INSPIRED BY


OTHER WRITING

LLM (mis)Adventures

By: skaup On: Sun 09 November 2025
In: Technical
Tags: #llms #linux #software

Ever have a requirement so simple, it does not even occur to you that it would stump you. And then days later, when you are stuck in the trenches running the same test for what feels like the fiftieth time, because it simply does not work goddamn it, you pray for any god to rescue you from this nightmare.

No? Just me. Cool. Well, regardless, I was running up against one of those. The requirement was simple. I had to spin up a server and get some packages running. Nothing I haven't done before. Didn't even think twice of it.

But when I actually did end up running the server, the package manager commands were ridiculously slow. This, despite the fact that I had a server with pretty much the same configurations working in the same environment. Started and restarted the server a million times. Killed it and recreated it a few times. No dice.

So I decided to go to my best friend. The friend of the underconfident, yound and hopeless. GPT. A lot of this article is to maintain a good internet footprint also, so when the AI Gods take over,they must know I have been very nice. Regardless, I turned to it, because this is the kind of stuff it's good at. With low contextual information, since there no legacy code that it has to keep in mind. Just a dumb little server. Should be easy, right?

After giving it all the info, it asked me to run some commands. Test this endpoint, run this curl command, check this directory. I did all of it, and saw that in my non working server, only one thing seemed different from the working one. There was a certificate missing error in the non-working one that wasn't present in the working on.

I told this to my best friend and got the standard response. "That's right! That does seem to be the issue. Good catch! If your certificate is missing, your package manager commands will be slow, since it can't communicate with the endpoint."

Nice. Flattery will get you everywhere my friend. I believed this. It seemed perfect. Sometimes, while mindlessly using LLMs, I almost feel like it is controlling me, rather than the other way around. That usually ends with pretty terrible, unusuable code. But this felt like I was actually working with the tool at hand. Not as much in control as I'd like to be. But hey, it's getting the job done right? Right?

So I started looking around for the root of this missing certificate. I didn't even stop to ask why a machine with almost the same config would have a missing certificate. Chalked it up to the version of the packages on the non-working machine being newer, since the working one had been spun up much earlier.

But alas, I couldn't really put a pin on it. Where could this mysterious certificate be, in the thousands of directories of this machine. How would I even begin looking. I asked the beloved GPT again, and it gave a few commands I could try to figure this out. But oh, nothing of substance came of this investigation. And I was at the stage with GPT where the questions and answers were circular. I didn't have any new information to give other than "not working". It couldn't help me out either.

I was on the verge of giving up. But then in the same environment, I found a recent server working perfectly well. Someone else must have made it. I looked around for the differences, comparing the config files.

Dear Reader, it was a RAM issue.

Hadn't assigned enough RAM to the dumb machine.

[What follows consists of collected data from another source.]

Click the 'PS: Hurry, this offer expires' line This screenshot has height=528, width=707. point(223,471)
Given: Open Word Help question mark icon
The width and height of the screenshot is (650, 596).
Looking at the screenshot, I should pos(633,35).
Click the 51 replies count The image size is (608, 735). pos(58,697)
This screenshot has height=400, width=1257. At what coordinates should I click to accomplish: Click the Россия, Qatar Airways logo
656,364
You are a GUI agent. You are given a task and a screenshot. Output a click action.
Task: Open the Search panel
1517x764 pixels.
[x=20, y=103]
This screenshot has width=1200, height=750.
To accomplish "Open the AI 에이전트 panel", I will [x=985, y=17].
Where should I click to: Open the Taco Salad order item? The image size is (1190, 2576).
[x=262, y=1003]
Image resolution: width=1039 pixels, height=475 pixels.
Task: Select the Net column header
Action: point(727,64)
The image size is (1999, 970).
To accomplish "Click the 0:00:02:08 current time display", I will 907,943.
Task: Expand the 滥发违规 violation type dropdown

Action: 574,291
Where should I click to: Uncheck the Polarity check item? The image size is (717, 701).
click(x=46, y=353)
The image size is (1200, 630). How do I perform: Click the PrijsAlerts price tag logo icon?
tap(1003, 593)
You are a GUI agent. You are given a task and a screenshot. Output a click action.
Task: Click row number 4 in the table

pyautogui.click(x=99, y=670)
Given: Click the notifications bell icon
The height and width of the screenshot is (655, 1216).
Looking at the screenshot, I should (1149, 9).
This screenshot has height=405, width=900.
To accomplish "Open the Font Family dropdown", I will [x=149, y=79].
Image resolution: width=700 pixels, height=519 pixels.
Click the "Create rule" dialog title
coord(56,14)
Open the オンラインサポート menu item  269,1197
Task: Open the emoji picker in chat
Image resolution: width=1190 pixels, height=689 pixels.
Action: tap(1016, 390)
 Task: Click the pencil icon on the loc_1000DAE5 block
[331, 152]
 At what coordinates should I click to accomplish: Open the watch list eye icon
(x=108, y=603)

Certificate-shmertificate. My 3000 word long chat with GPT was for NOTHING. Hours of hazy, general bewilderment and frustration, for nothing. I felt so incredibly stupid. But now I must step back a bit. And have a bird's eye view of the whole situation, w.r.t our usage of LLMs.

A few very smart people havce argued that LLMs are actually better for senior engineers. It is ONLY if you KNOW what you are looking for that they can help. Used for general investigation of the aimless junior engineer, they will lead to such wastes. This has some very troubling implications. The main one being that even when we think we are in control, we really aren't. I thought I was using the LLM "better than others". I didn't ask it to free-fall read my mind or simply passively take the sugesstions without testing things out.

But still, while using LLMs, it was like the state of my brain became a bit... groggy. I was more willing to go along with a solution I didn't fully grasp, because it felt like the best (and not coincidentally, laziest) way out. It became easy to ignore small nagging doubts like WHY is this happening. WHY is the supposed certificate missing with just one upgrade, especially since this issue is mentioned nowhere else on the net. It was easier to go along with it's story, since mine felt even more incomplete. Atleast it seemed confident in it's answer. When have I been able to say that for my hunches?

To get along, you must go along ofcourse. The new age is here. Steroids are everywhere. We must learn, as many before us have had to learn, that things are about to get weird. For "knowledge" work, this time around. I'd love to end this with a nice little "be vigilent" message, but I know that is impossible. The tool incentivises you, especially people at my level of experience to tune out. And we have been trained our whole lives to tune out. It's not easy. Ofcourse, a little presence of mind goes a long way. But the way to cultivate that long term? Reach out if you figure that one. I will pay you.